Using the listing below, retype only the lines from the line with "You are a computer-use" through the end, both ends included, and exclude the pictures.

=== Section Start ===

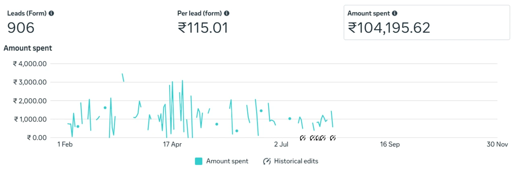Open the rightmost historical edits marker on chart

click(333, 138)
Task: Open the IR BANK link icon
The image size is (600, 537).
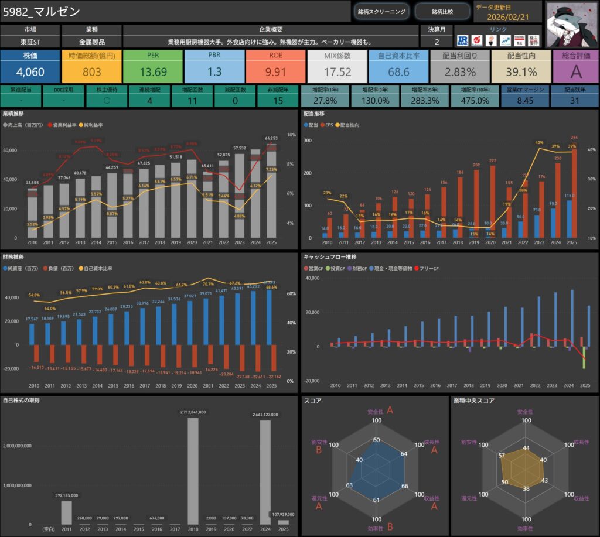Action: pos(463,40)
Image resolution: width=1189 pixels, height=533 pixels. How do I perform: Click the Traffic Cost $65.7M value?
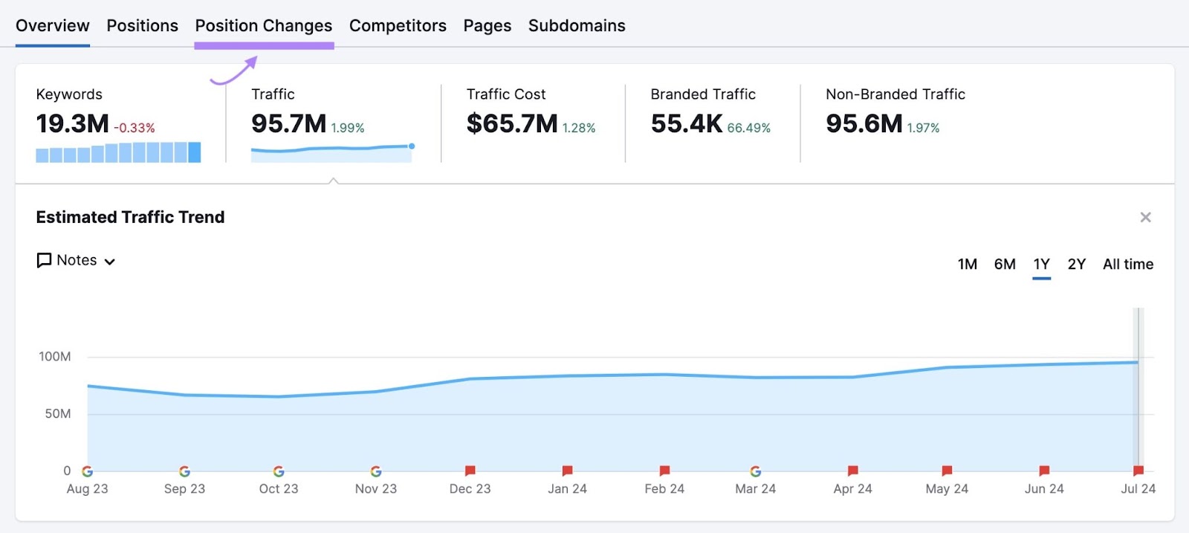tap(512, 124)
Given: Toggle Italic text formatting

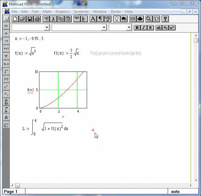Looking at the screenshot, I should click(144, 28).
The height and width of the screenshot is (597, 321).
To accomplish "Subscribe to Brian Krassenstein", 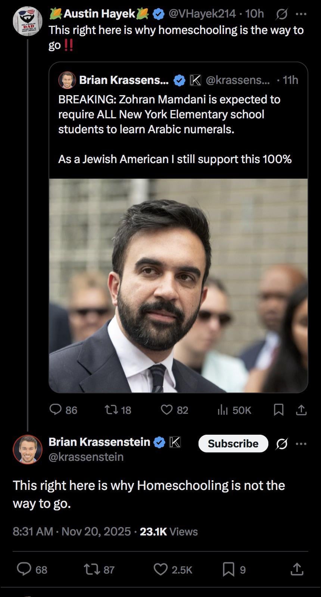I will (233, 444).
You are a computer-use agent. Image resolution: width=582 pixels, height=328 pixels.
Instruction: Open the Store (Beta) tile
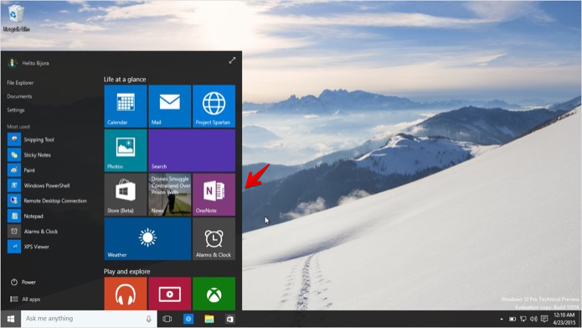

=== Section End ===

Written answer:
You are a computer-use agent. Image resolution: width=582 pixels, height=328 pixels.
Instruction: Open the Store (Beta) tile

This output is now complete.